In this lecture, we're going to review the basics of arrhythmias in children.
Let's start with bradycardia -- when the heart is going too slow.
Now in children as opposed to adults, there is variability on what is considered a normal heart rate.
This is because infants typically have a much higher heart than adults,
and gradually the heart rate slows down as we age.
In infants, bradycardia is considered any heart rate less than 100 beats per minute.
In young children, we lower that number to about 60 beats per minute,
and in older children we typically say bradycardia is
less than 50 beats per minute.
However, I will say there are quite a few children who will present to the hospital
and be admitted overnight for something unrelated to their heart,
and have a transiently low heart rate in the 40s
with a normal blood pressure. And as long as they're doing well,
we'll consider that within the normal amount of variation.

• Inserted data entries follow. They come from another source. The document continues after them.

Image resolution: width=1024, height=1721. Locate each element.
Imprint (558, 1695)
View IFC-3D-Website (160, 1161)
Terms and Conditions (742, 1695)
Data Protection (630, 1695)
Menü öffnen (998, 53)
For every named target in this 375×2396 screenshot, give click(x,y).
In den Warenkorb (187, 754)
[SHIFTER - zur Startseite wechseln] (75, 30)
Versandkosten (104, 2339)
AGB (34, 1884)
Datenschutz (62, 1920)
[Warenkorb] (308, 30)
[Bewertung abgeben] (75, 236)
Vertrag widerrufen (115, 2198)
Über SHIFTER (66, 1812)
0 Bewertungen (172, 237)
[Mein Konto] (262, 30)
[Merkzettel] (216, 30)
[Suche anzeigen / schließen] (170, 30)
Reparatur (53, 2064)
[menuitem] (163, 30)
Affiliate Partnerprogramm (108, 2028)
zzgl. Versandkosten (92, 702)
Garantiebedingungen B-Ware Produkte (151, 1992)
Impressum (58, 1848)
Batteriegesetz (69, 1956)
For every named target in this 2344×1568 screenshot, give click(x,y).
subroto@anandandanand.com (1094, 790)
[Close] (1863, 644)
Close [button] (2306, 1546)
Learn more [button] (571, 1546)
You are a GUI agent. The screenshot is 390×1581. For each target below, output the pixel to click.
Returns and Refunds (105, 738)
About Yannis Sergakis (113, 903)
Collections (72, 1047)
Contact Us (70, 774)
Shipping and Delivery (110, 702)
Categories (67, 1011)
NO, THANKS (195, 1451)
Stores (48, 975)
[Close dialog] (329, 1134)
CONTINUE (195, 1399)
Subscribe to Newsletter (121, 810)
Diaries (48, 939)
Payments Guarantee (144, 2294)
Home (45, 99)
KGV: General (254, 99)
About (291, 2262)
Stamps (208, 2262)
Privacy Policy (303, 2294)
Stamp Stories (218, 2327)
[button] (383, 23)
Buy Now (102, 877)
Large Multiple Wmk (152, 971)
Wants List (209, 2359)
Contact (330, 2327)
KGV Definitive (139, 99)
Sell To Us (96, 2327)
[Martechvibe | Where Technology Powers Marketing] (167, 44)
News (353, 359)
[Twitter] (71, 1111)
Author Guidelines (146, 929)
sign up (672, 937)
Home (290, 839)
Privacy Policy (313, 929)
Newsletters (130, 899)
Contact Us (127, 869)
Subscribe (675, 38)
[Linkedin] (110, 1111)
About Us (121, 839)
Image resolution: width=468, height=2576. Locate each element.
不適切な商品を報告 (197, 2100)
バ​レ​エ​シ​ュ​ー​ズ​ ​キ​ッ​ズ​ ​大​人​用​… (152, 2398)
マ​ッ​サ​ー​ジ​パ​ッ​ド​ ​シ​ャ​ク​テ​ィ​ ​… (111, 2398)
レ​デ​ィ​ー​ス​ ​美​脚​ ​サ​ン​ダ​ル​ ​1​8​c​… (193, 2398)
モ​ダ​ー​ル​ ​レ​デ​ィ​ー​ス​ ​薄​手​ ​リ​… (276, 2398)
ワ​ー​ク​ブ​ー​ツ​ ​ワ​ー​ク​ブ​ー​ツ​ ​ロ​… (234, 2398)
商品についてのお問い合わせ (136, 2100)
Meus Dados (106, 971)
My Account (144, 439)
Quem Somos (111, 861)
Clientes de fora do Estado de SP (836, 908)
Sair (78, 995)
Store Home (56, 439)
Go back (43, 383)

It's rare but it's absolutely possible.
So before we start talking about abnormal causes of bradycardia in children
let's review briefly the electrical conduction system of the heart.
The heartbeat is generated in the sinus node.
It's transmitted through internodal pathways to the AV node
which then sends the signal down the bundles up to the Purkinje fibers
and into the ventricular muscle.
So, bradycardia can originate at several different places throughout the system.
Let's start with bradycardia originating at the SA node.
The SA node is controlled by external factors in the body,
such as the vagus nerve.
So, the SA node is what really determines the rate of heartbeat in a normal individual.
Things that slow things at the SA node are things such as medications;
a beta-blocker for example would cause sinus bradycardia.
Now, we think of beta-blockers as being a medication we would give for this very purpose,
but children are difficult and sometimes two-year-olds can get into mom's medications
and show up with an abnormal bradycardia --
they happen to have eaten mom's beta-blocker.
Another possibility is just increased vagal tone.
For some reason that child may have increased vagal tone.
It may be a baseline condition or maybe a result of something else.
Or, and this we actually see sometimes as increased intracranial pressure, or ICP.
Children with, for example, hydrocephalus may present with bradycardia.
So, if you suspect then slowing at the AV node,
there are several different types we should go through:
First, second, and third degree heart block,
and there's two in the second-degree that we should discuss.
Let's start with first degree heart block.
First degree heart block is a prolongation of the PR-interval on an EKG.
It's a delay in the time between the atrial contraction and the ventricular contraction.
This is an EKG with a patient with first degree heart block.
If we zoom in really close, we can see that there's a longer distance than normal
between the P wave and the subsequent QRS.
This patient has first degree heart block.
Now, in second degree heart block, it's going to be a changing system.
So, in the first type of second degree heart block which is called Mobitz Type 1,
and it's also called "Wenckebach block,"
you have a gradual prolongation of the PR-interval until
the beat just gets missed entirely.
So as you can see here, we have the first beat
which has a prolonged PR-interval;
the second beat which has a very prolonged PR-interval;
and then where the third beat should have happened,
the PR-interval was so long the beat just got dropped and then the system resets again.
And you'll sometimes see many of these within the same EKG.
So, that's Mobitz Type 1 or Wenckebach block.
Mobitz Type 2 is a little bit different.
Here's a drawing of a Mobitz Type 2.
Here, the PR-intervals are all prolonged at the same amount,
but then the beat simply gets dropped.
So, that's Mobitz Type 2.
The third degree heart block is a little bit different.
And here what we have is a complete dissociation of the atrial beats
and the ventricular beats.
Let's walk through this together.
Here you can follow some P intervals or P waves as they're marching along an EKG.
There's one, there's one, there is one, there is one, there is one.
These are occurring at regular intervals,
but their intervals are very different than the QRS complexes.
The QRSes are marching out here, here, and here.
This child essentially has two heartbeats.
They have the atrial heartbeat, which you really can't palpate
because the atria don't do much in terms of providing circulation and pressure on the pulse;
and the ventricular heartbeats which you can feel.
So, this patient will present with bradycardia and a complete dissociation of P waves
and QRSes on their EKG.
How do patients with bradycardia typically present?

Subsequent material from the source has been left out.